Categorize customer questions based on content


I’m working on web app where users can ask questions. These questions should be categorized by some criteria based on question content, title, user data, region and so on. Next these questions should be processed in so way: for some additional information requests should be sent, others should be deleted or marked as spam and some – sent directly to some specialist.

The problem is that users can’t choose the right category themselves, it’s pretty complex things and users can cheat.

Are there any approaches how to do that automatically? For now a few persons do this job filtering questions. Perhaps some already done solutions exist.


Solution

  • This is a really complex task. You should take a look at supervised machine learning classification algorithms. You can try to use similar to some spam filtering algorithm (https://en.wikipedia.org/wiki/Naive_Bayes_spam_filtering)

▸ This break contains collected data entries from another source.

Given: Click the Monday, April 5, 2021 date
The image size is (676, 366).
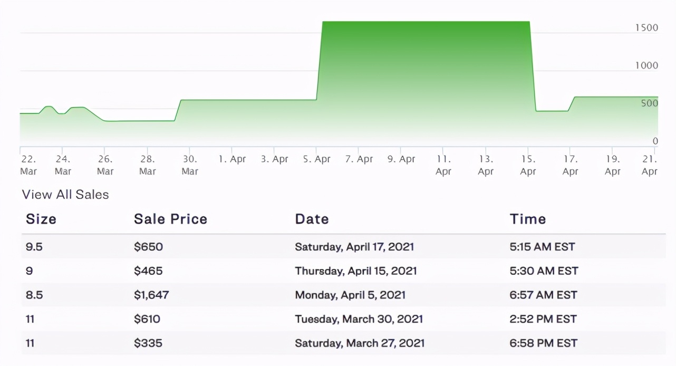Looking at the screenshot, I should pyautogui.click(x=350, y=295).
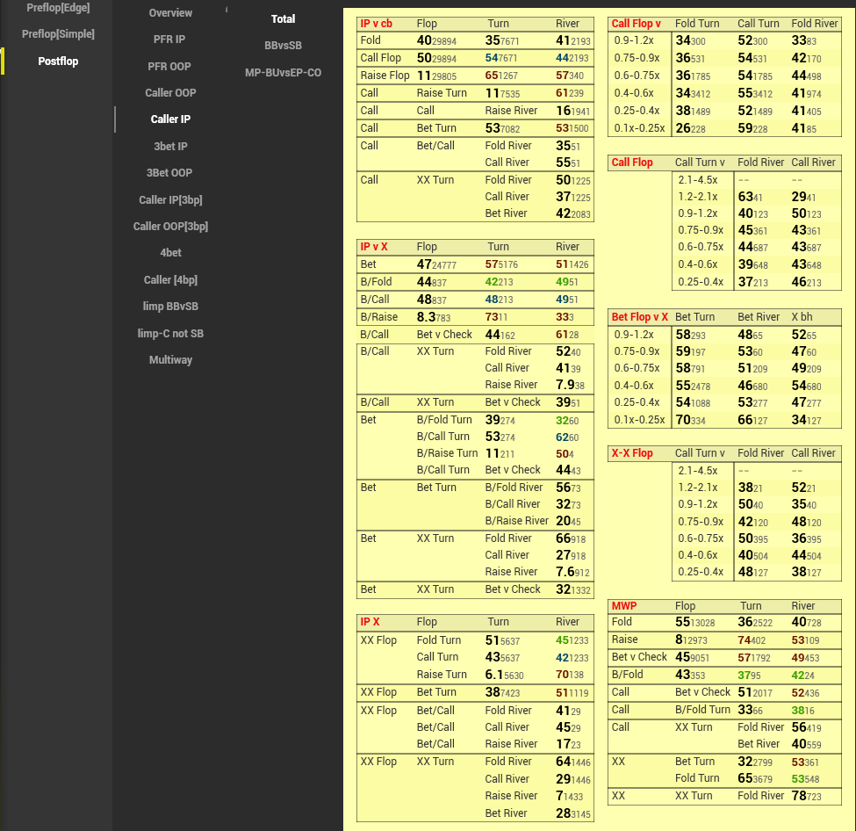Open the 4bet stats page

(170, 253)
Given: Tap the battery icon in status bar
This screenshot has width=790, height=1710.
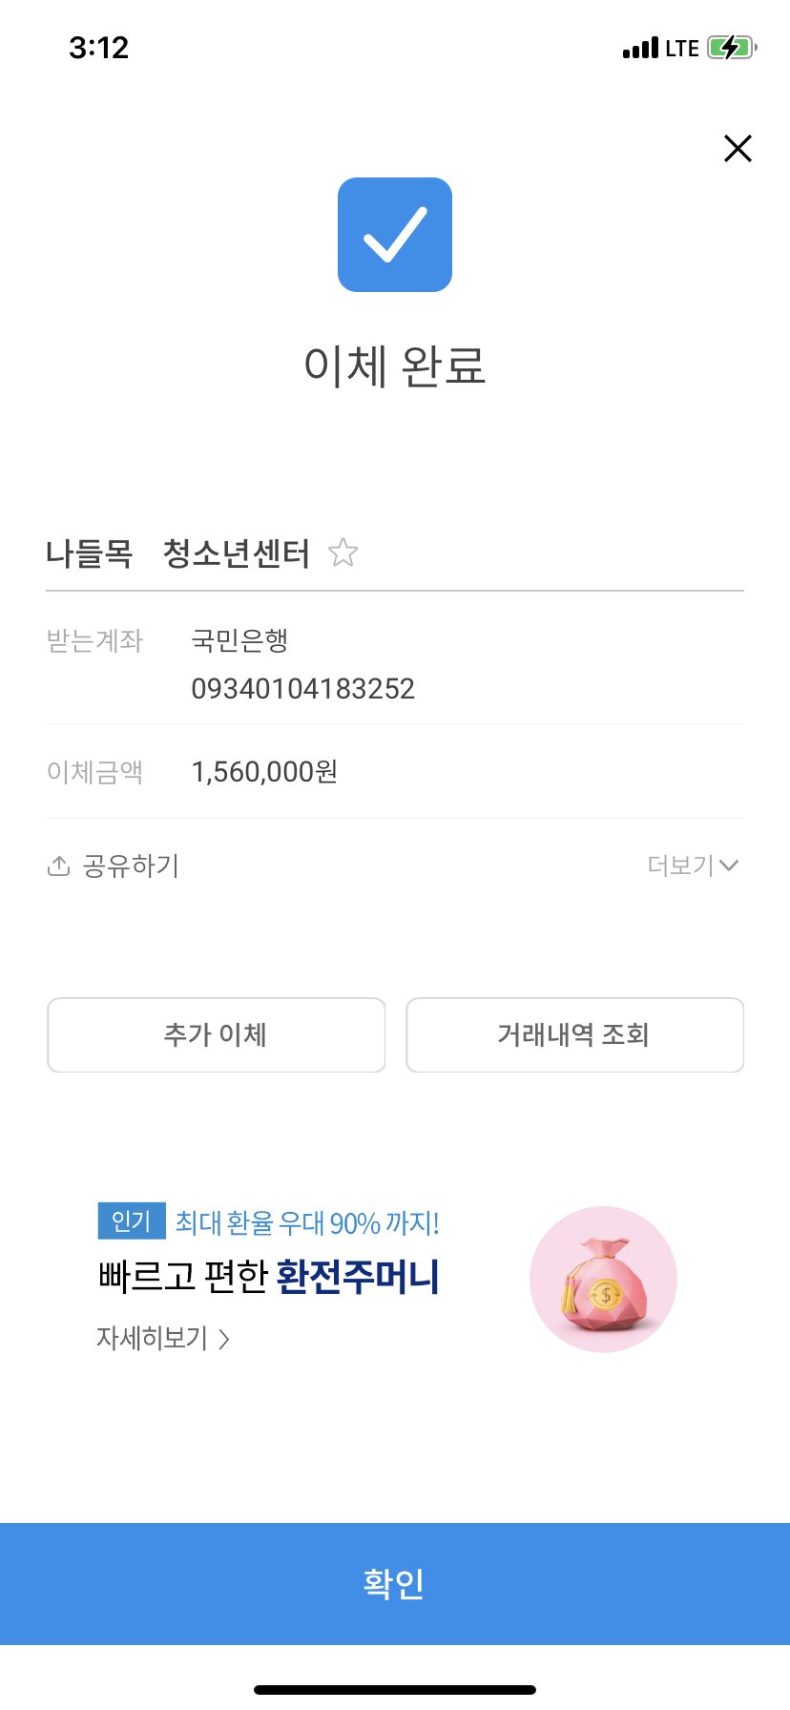Looking at the screenshot, I should click(x=732, y=48).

    1. Gather some number of questions categorized before (labeled examples).
    2. Gather some number of words (vocabulary) used for questions classifications (identify group).
    3. Process question text removing “stop words” and replace words with their stems.
    4. Map question text, title, user data and so to some numbers (question vector).
    5. Use some algorithm like SVM to create and use classifier (model)

    But it’s like very general approach you can look at. It’s hard to say something more specific without additional details. I don’t think you can find already done solution, it’s pretty specific task. But of cause you can use a lot of machine-learning frameworks.